Lama Matsuri menunggu tapi Gaara masih sibuk di dapur membuat kopi. Kepala Matsuri kembali terasa berat. Ia sangat mengantuk sekali. Mungkin karena jadwal patroli yang sangat padat dan ia jarang beristirahat menjadikan tubuhnya sangat lelah. Ia pun memejamkan matanya.

"Dia tertidur?" tanya Gaara saat kembali ke ruang makan. Gaara meletakkan cangkir kopi yang ia bawa di atas meja lalu menghampiri Matsuri. Ia mendekatkan kursi yang didudukinya pada Matsuri—mengamati wajah yang sedang tertidur pulas itu sambil sesekali membelainya pelan. Kenapa tiap kali melihat kerja keras Matsuri ia selalu merasa sakit. Luka di hatinya semakin bertambah besar. Rasa bersalah semakin bersarang di benaknya.

"Mmhh.. Gaara" Matsuri menggumam pelan dalam tidurnya.

"Kau pasti lelah, Matsu..." Ucap Gaara lembut sambil mengecup dahi Matsuri.

Yeah I try to believe you

Ya aku berusaha untuk mempercayaimu

Matsuri menggeliat pelan sebelum membuka kelopak matanya. Matanya mengerjap-ngerjap membiasakan pencahayaan ruangan yang agak gelap itu.

Ahh.. pagi lagi ya, rasa-rasanya baru saja perempuan manis itu tertidur, kenapa tiba-tiba saja sudah pagi.
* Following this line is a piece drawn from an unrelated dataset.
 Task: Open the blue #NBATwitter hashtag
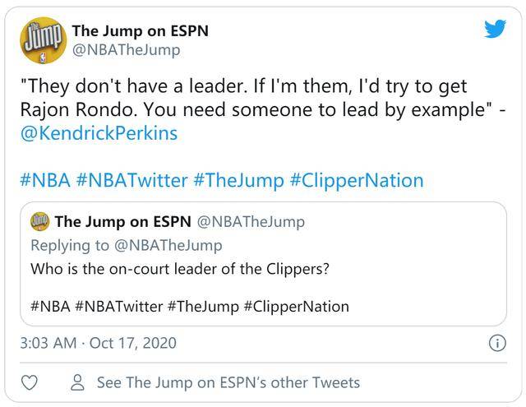point(132,180)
Gadis itu melirik ke arah ponselnya yang menampilkan satu pesan diterima.

Gaa-kun

Tidurlah yang nyenyak. Aku harus berangkat kerja, ok?

Aishiteru

Matsuri tersenyum membaca pesan itu. betapa beruntungnya dia memiliki laki-laki seperti Gaara.

Matsuri menguap dan bangun dengan malas. Ia berjalan kearah pintu kamar mandi dengan mata setengah terkatup.

—Dug.

Kakinya menyandung tempat sampah dan membuat isinya berserakan dilantai. Matanya terbelalak kaget melihat banyak sekali tissue bekas darah di tempat sampah itu. pikiranya langsung tertuju pada Gaara. Kenapa dengan Gaara...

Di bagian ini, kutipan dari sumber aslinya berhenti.